# Red Scorpion Apothicary special rule



## Phrazer (Oct 14, 2008)

It states in the 2nd Siege of Vraks book that a Red Scorpion tactical squad can, for 25 points, change its sergent for an apothicary. What do you recon? Im not really up on the apothicary rules tbh, can anyone see the benifits to this?


----------



## Baron Spikey (Mar 26, 2008)

Well if the Red Scorpion Apothecaries use the same rules as those in Codex: SM then giving the entire squad FNP for 25 points sounds like a great deal!


----------



## Phrazer (Oct 14, 2008)

Err i dont see why not but id have to check, would be fantastic if it was the case!!


----------



## Whizzwang (Dec 31, 2008)

confirmed. Red Scorpion apothecaries = SM: Codex apothecaries. FNP for all. HUZZAH!


----------



## Sieg (Dec 3, 2007)

are red scorps tourney legal? If so, where do you find their rules.


----------



## Vaz (Mar 19, 2008)

If a tournament allows Forge World rules to be used, then they are legal.

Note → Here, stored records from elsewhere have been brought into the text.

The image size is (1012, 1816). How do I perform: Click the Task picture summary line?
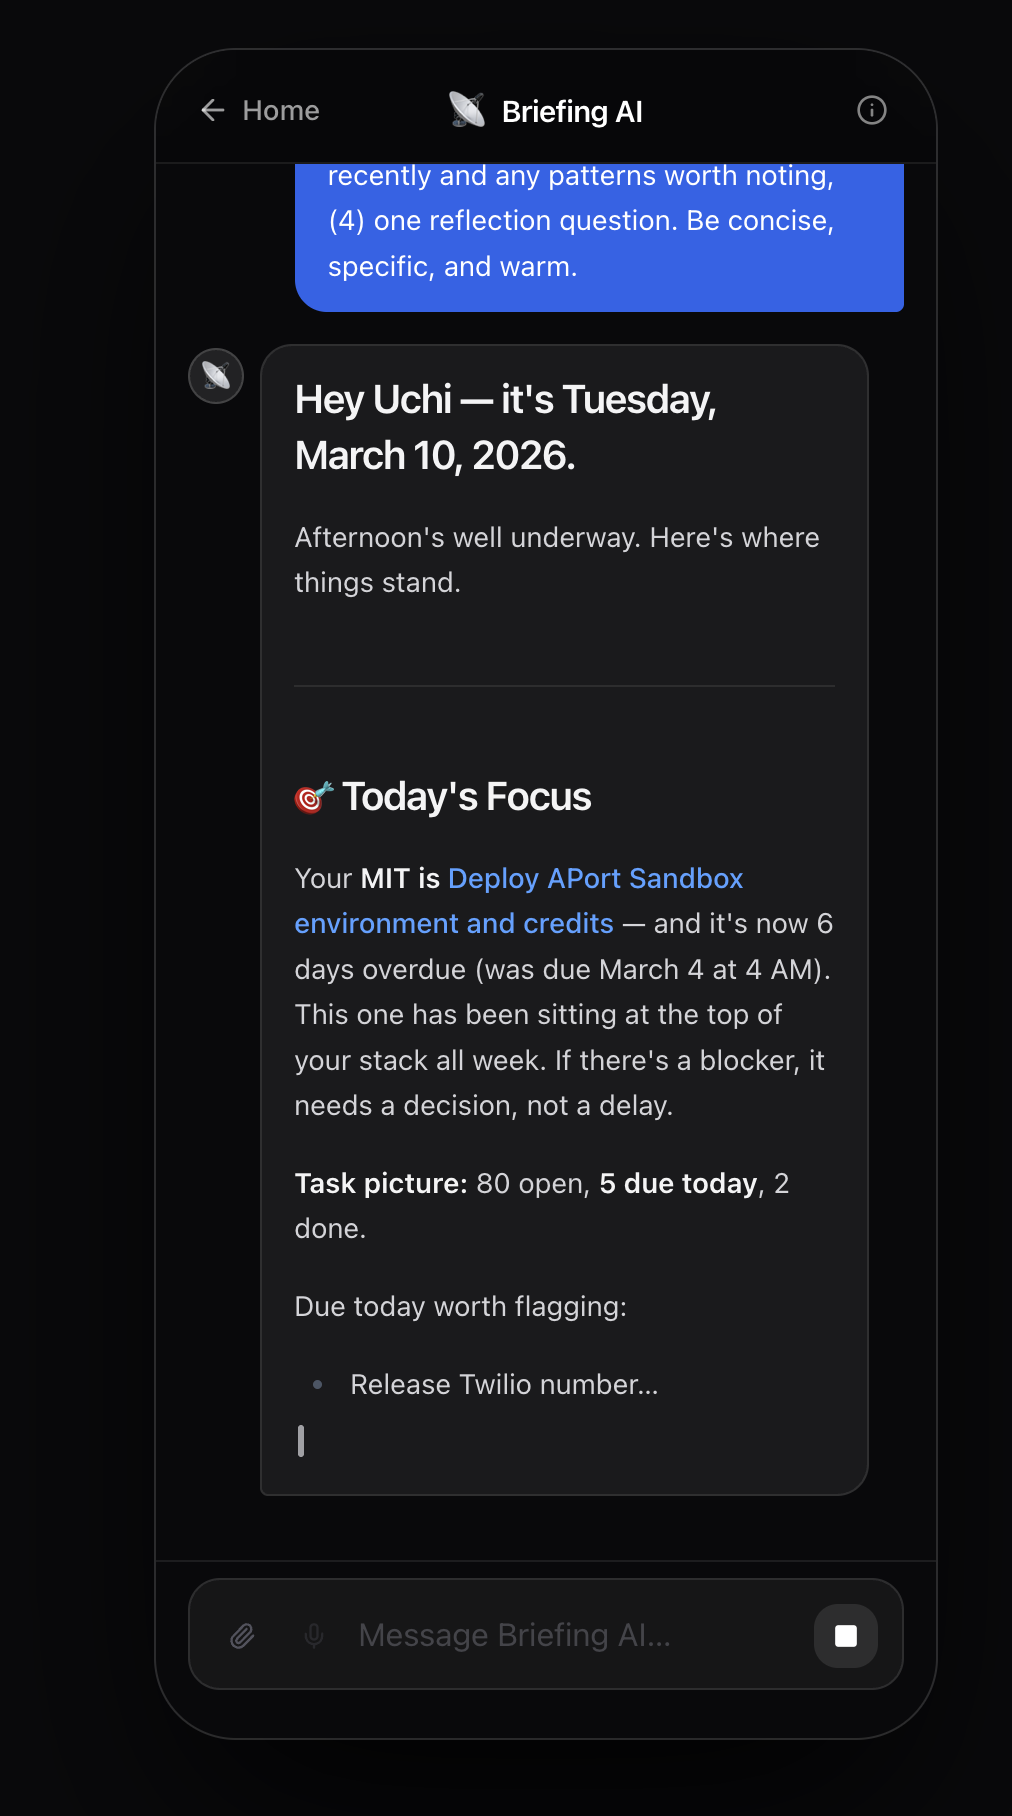point(540,1183)
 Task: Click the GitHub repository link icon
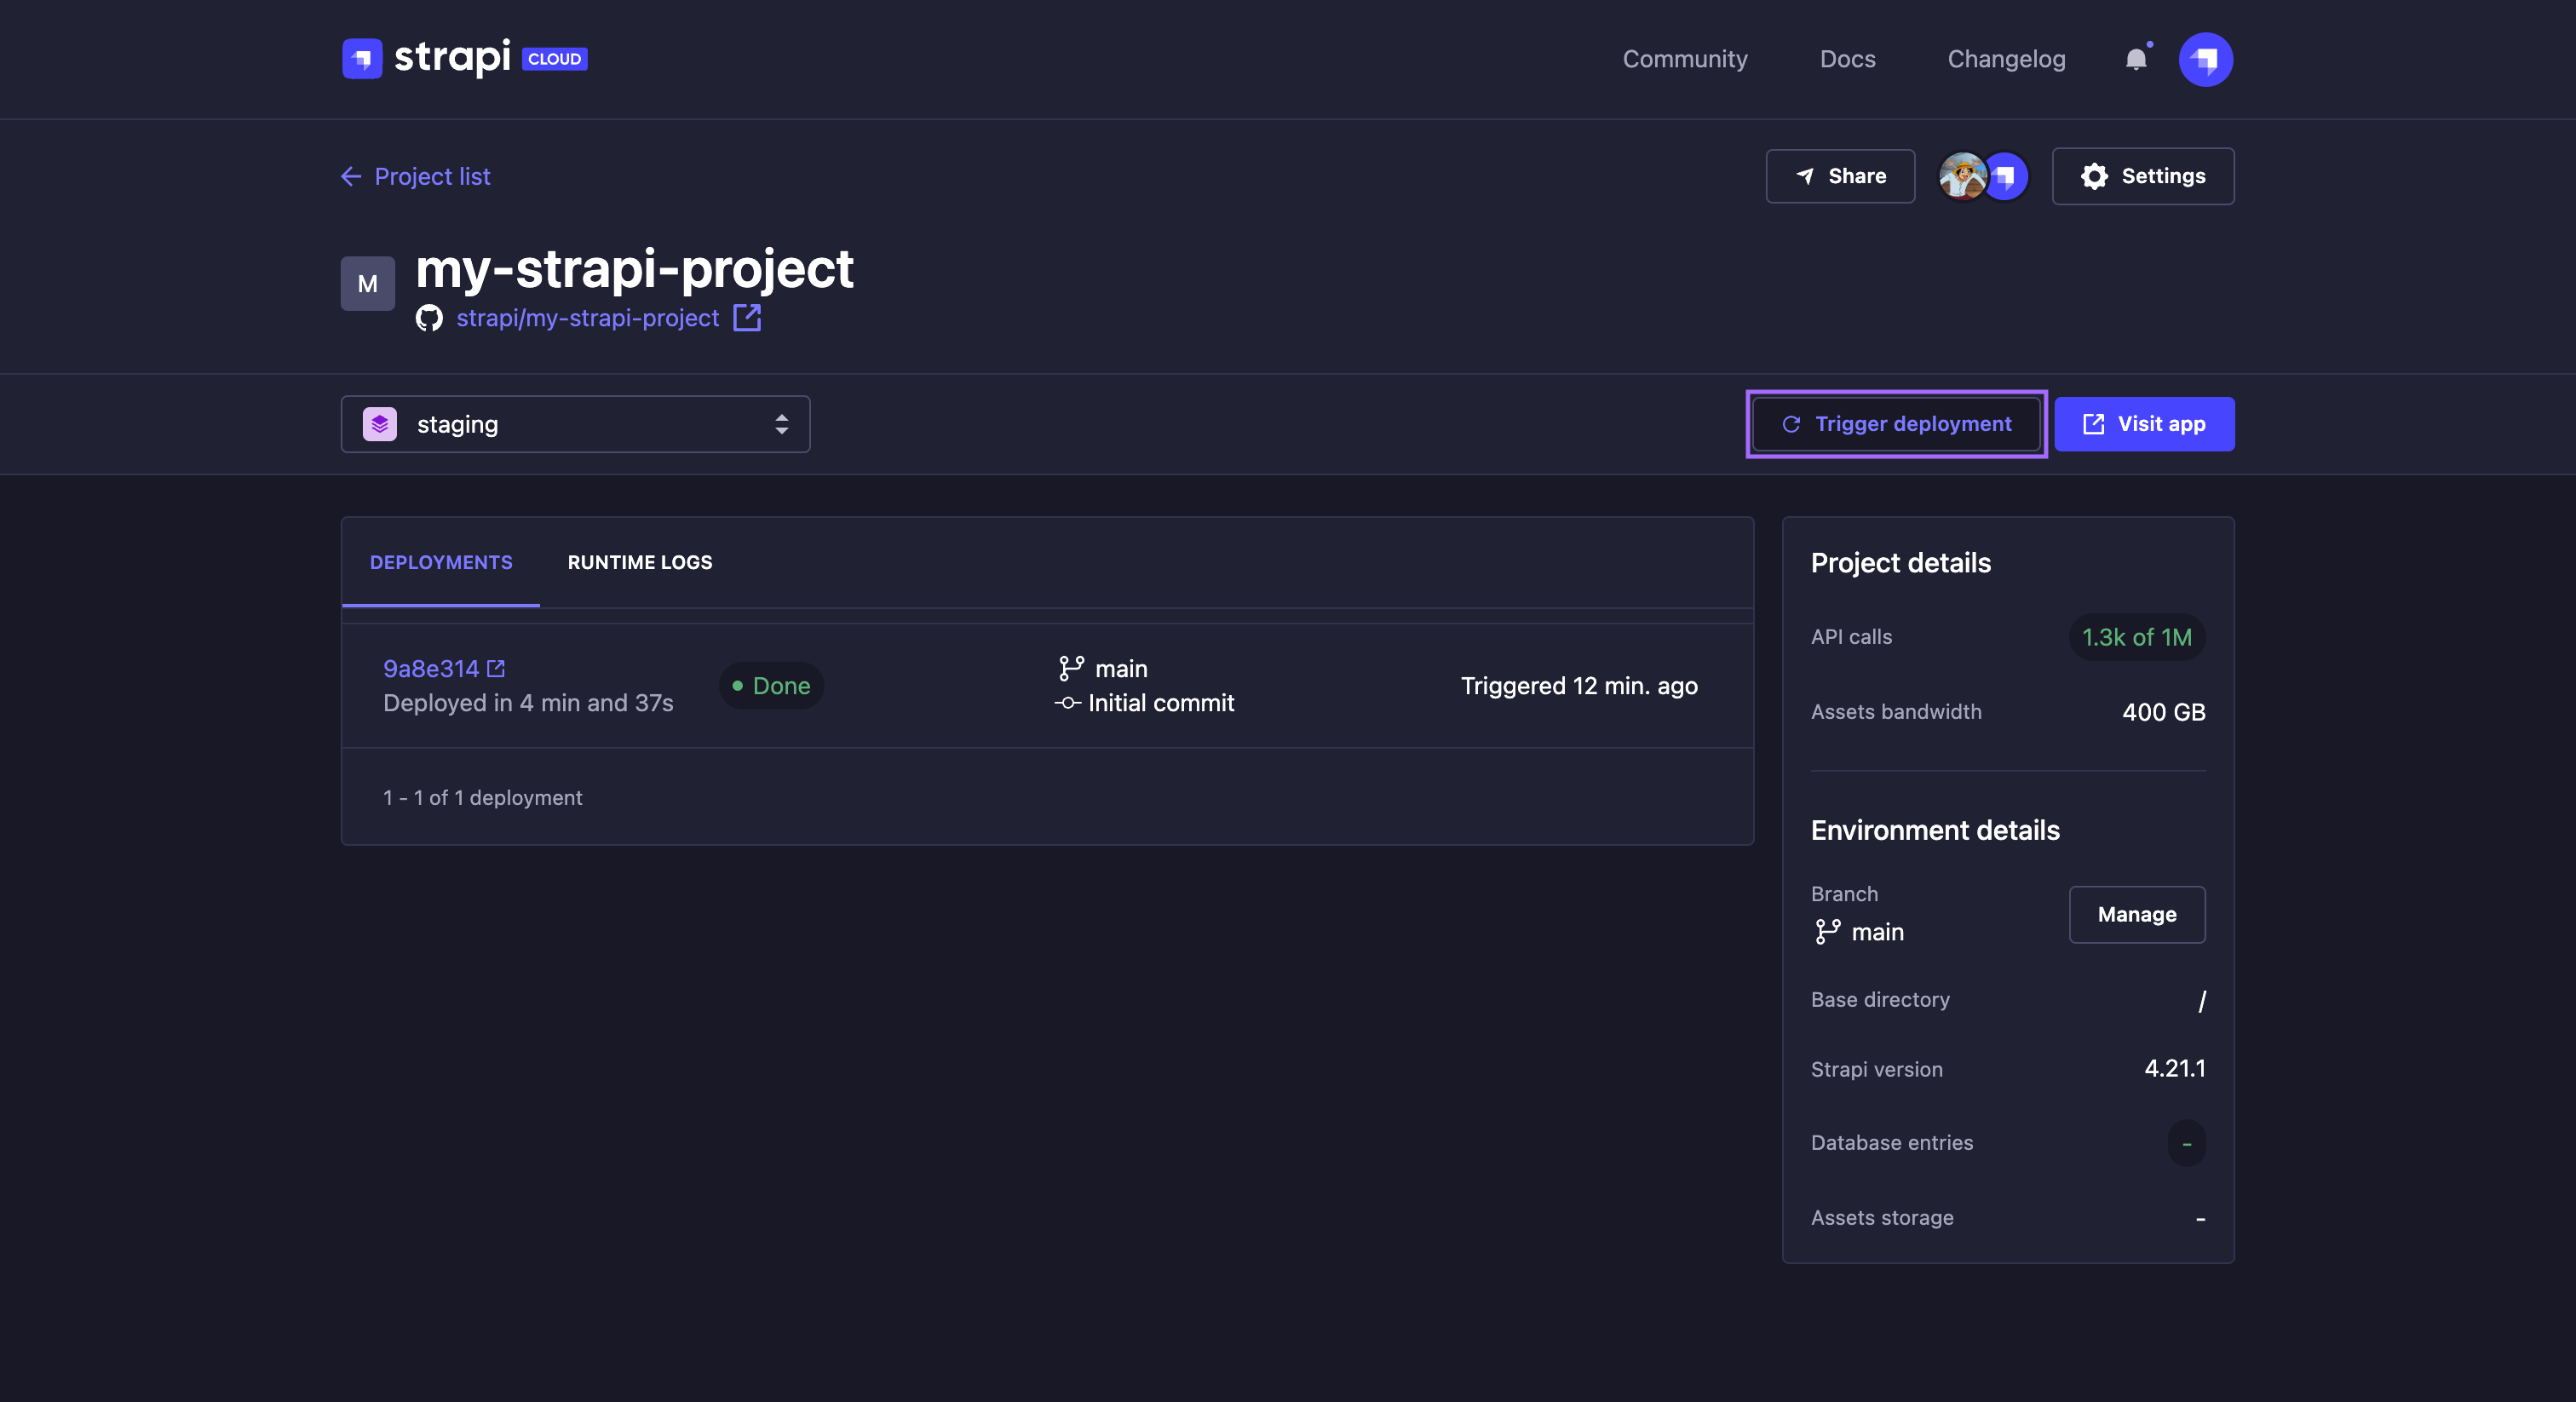748,318
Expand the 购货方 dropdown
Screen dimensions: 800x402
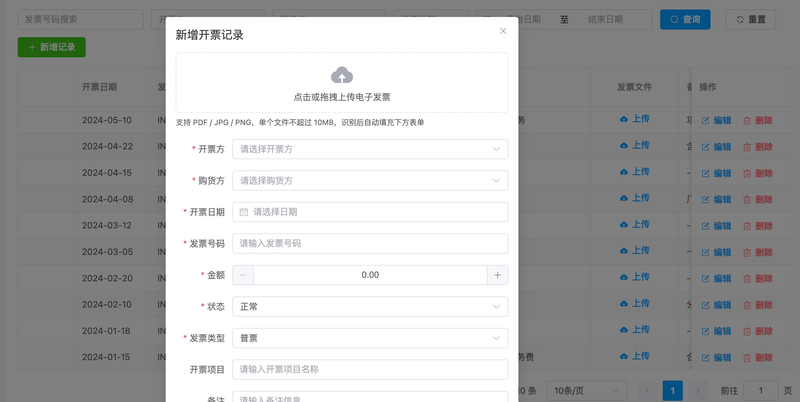coord(370,181)
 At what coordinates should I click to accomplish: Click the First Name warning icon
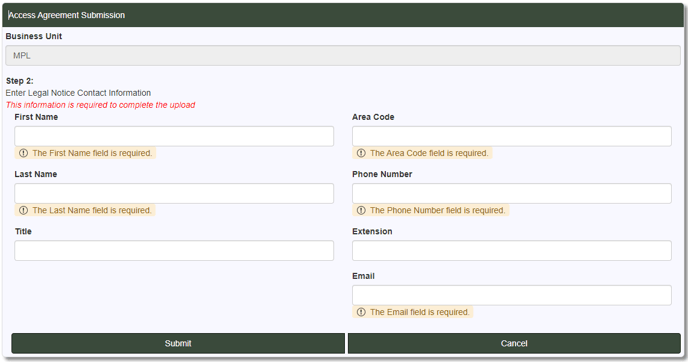click(x=24, y=153)
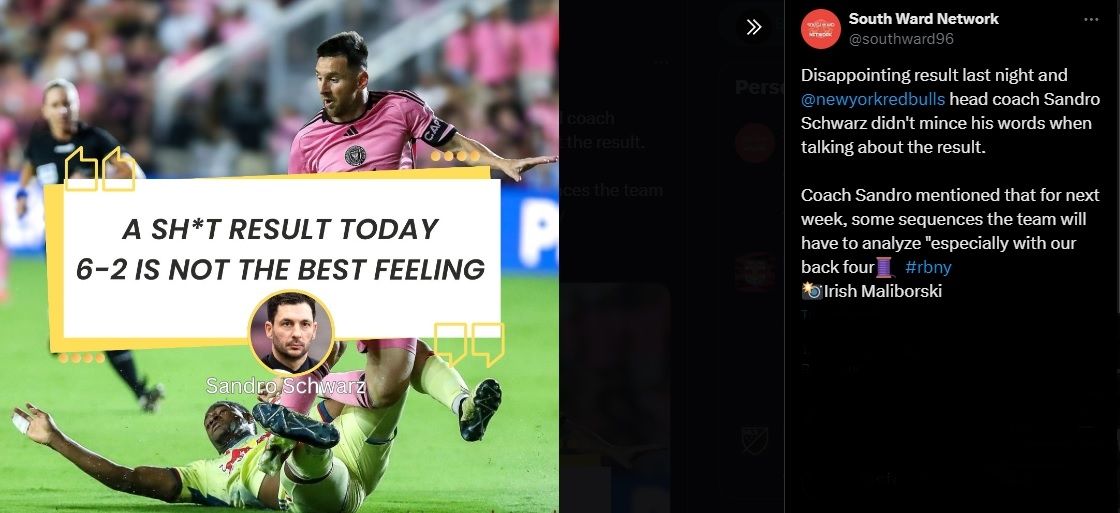The image size is (1120, 513).
Task: Open South Ward Network's round profile avatar
Action: click(x=820, y=29)
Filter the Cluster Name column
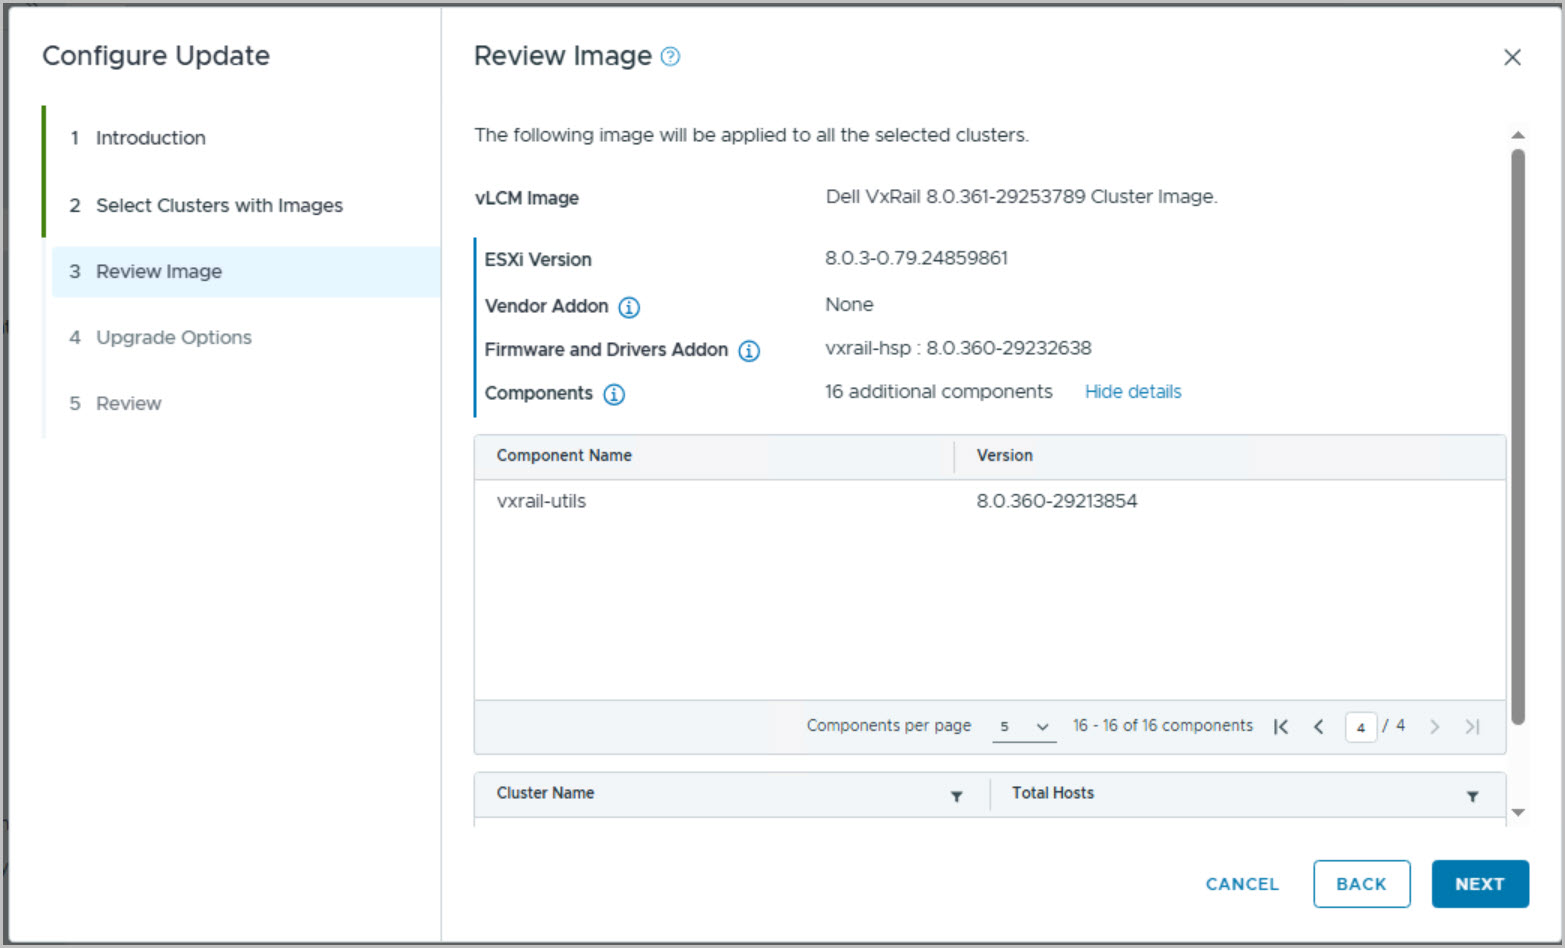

The rules have already been stated where they can be found - i.e. Imperial Armour 6: The Siege of Vraks, Part 2.

They can also be found in Imperial Armour 4; the Anphelion Project, although I think that IA 6 could be the improved version of them.


----------



## Concrete Hero (Jun 9, 2008)

Thats a scary concept... And definitely worth it! I'd happily pay 25pts for FNP!

Not sure on the official tourny standing though...


----------



## Djinn24 (Jan 12, 2008)

OMG..... Must order more FW.... I need to read that book better I can not believe I missed that, holy shit.


----------



## Whizzwang (Dec 31, 2008)

not standard tournament legal :nono:


----------



## Djinn24 (Jan 12, 2008)

We do not run tourneis by GW standards so I could probably cheese my way into at lease one touney with these .


----------



## Phrazer (Oct 14, 2008)

Excellent sounds good!! FNP it is then  Apothacaries for all!!

Just out of curiosity, when does a rule become "Tournament legal" considering its in an official GW product ie: Imperial armour?? Does it have to be in a codex or a rule book etc?


----------



## Baron Spikey (Mar 26, 2008)

Basically if it's not from a Codex then it's not legal- that's a very simplistic idea but you can't go far wrong if you stick to that when wondering if you could use an army at a GW Tournament (obviously it has to be 'legal' Codex as well- Eye of Terror, Armageddon etc are no longer legal Codeci.

Forge World on the other hand is generally not tournament legal unless otherwise stated.


----------